**YOUR INSTRUCTIONS**
From the records below, transcribe exactly the lines that begin at the line with "Kalender (1322, 103)" and end at the line with "Hall of fame (542, 126)", both included.

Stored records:
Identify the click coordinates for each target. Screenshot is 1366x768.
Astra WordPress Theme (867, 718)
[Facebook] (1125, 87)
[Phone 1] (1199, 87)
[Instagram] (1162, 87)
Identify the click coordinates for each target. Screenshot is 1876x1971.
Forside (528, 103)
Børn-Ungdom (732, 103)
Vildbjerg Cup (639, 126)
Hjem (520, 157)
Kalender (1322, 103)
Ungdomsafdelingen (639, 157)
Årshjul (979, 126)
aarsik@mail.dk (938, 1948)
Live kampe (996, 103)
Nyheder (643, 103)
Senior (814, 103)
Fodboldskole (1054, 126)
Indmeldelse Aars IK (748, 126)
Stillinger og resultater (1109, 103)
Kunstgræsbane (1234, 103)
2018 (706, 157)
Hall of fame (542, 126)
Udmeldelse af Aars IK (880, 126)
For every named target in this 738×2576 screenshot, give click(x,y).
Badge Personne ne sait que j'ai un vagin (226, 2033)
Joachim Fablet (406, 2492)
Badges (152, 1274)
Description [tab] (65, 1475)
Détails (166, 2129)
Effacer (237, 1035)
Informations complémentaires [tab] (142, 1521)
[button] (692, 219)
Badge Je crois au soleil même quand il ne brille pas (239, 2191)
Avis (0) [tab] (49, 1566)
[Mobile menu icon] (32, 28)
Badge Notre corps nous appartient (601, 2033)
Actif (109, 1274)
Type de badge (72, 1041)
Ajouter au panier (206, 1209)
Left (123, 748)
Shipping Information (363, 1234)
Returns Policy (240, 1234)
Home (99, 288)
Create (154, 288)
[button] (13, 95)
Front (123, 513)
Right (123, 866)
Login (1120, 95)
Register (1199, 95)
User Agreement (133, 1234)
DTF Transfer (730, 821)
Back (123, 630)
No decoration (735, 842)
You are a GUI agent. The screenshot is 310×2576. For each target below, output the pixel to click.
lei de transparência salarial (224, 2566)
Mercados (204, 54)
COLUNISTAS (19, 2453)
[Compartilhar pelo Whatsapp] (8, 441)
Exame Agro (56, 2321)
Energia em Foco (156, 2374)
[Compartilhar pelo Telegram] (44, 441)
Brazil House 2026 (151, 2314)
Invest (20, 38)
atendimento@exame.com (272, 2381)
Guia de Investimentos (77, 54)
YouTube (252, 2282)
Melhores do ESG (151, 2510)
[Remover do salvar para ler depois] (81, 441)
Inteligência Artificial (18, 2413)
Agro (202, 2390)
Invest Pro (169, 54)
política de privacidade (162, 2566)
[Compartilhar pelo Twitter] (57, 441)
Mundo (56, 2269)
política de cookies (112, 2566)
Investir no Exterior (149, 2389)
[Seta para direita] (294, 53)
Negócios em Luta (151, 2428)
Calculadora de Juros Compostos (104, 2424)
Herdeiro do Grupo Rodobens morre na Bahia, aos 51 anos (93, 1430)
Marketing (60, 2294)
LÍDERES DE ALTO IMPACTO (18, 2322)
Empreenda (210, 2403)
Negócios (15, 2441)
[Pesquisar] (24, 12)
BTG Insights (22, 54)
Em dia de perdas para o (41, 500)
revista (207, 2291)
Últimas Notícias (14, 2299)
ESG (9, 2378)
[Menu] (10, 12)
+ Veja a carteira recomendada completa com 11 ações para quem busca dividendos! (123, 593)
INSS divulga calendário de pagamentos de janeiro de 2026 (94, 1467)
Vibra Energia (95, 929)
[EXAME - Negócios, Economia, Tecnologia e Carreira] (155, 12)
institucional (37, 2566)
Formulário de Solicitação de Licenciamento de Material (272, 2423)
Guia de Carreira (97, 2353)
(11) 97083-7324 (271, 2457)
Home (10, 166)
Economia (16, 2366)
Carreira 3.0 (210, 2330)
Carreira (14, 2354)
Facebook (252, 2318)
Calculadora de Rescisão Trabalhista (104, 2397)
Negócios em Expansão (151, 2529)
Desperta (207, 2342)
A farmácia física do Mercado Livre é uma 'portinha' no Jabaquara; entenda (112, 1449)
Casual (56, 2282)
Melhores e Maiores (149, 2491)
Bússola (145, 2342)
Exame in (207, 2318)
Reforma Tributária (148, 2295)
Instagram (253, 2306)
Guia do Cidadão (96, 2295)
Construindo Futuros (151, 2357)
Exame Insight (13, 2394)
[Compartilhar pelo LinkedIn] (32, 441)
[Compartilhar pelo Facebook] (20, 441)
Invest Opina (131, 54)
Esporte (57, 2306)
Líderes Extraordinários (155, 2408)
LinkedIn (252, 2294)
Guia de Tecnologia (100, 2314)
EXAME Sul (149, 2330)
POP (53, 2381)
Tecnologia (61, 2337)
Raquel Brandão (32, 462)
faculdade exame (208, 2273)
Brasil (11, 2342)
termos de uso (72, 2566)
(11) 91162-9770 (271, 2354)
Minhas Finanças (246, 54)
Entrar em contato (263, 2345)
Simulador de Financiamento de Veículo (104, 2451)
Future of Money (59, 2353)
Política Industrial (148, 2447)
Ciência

**PROBLEM SOLUTION**
Kalender (1322, 103)
Ungdomsafdelingen (639, 157)
Årshjul (979, 126)
aarsik@mail.dk (938, 1948)
Live kampe (996, 103)
Nyheder (643, 103)
Senior (814, 103)
Fodboldskole (1054, 126)
Indmeldelse Aars IK (748, 126)
Stillinger og resultater (1109, 103)
Kunstgræsbane (1234, 103)
2018 (706, 157)
Hall of fame (542, 126)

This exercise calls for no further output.